Instructions to follow
Each line below that includes the word "agent" is to be reported.

##########

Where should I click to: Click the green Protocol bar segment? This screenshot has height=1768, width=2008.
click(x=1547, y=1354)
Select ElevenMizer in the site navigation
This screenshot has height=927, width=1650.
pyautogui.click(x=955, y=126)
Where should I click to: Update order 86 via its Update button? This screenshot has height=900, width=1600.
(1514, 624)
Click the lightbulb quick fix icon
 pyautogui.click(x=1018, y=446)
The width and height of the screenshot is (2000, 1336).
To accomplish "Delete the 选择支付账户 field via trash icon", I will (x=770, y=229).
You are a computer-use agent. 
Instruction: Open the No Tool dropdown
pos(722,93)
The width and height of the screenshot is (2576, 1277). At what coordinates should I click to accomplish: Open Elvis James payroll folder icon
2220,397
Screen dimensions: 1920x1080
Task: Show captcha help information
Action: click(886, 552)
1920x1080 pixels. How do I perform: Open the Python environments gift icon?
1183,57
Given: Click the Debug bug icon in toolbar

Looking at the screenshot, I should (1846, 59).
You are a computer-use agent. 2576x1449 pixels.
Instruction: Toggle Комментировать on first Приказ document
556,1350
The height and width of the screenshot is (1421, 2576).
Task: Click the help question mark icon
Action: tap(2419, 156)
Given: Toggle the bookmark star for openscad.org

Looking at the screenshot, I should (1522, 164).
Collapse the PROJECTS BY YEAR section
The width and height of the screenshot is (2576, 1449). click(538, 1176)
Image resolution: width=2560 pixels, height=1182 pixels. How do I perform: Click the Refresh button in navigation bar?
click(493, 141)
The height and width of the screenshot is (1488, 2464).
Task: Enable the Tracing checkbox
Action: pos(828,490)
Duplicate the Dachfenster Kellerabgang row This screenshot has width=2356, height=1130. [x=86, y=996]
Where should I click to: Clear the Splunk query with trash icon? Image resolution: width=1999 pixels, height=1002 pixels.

##########

Exercise output
You are a computer-use agent. 
You are a computer-use agent. 2576x1449 pixels.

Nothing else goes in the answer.